# WORK TO BE COMPLETED
Beginning with the opening line, restate the following material exactly, up through the line that contains "Vendas (728, 86)".

# MATERIALS PROVIDED
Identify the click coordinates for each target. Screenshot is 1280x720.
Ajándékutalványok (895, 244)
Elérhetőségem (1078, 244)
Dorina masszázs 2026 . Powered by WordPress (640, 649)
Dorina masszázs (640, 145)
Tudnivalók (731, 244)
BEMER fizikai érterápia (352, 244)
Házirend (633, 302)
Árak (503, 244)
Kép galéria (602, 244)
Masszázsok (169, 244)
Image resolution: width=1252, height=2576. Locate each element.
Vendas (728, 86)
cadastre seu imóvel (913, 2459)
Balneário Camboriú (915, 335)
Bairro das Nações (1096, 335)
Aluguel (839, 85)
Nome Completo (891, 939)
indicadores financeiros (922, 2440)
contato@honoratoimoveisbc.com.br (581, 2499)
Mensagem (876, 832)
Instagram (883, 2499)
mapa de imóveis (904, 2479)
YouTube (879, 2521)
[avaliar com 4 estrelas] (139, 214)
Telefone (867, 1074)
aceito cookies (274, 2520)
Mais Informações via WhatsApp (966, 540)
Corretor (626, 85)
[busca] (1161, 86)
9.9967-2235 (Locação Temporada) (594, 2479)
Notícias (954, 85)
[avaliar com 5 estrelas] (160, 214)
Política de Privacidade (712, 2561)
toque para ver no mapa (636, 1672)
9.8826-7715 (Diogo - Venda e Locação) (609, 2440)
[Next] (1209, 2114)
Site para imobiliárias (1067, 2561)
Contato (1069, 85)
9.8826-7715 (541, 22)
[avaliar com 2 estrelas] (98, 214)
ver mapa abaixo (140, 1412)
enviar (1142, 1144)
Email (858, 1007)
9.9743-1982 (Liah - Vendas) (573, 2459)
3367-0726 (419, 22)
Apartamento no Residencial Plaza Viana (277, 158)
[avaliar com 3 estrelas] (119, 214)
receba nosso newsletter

# EXPECTED ANSWER
Identify the click coordinates for each target. Screenshot is 1280x720.
Ajándékutalványok (895, 244)
Elérhetőségem (1078, 244)
Dorina masszázs 2026 . Powered by WordPress (640, 649)
Dorina masszázs (640, 145)
Tudnivalók (731, 244)
BEMER fizikai érterápia (352, 244)
Házirend (633, 302)
Árak (503, 244)
Kép galéria (602, 244)
Masszázsok (169, 244)
Image resolution: width=1252, height=2576. Locate each element.
Vendas (728, 86)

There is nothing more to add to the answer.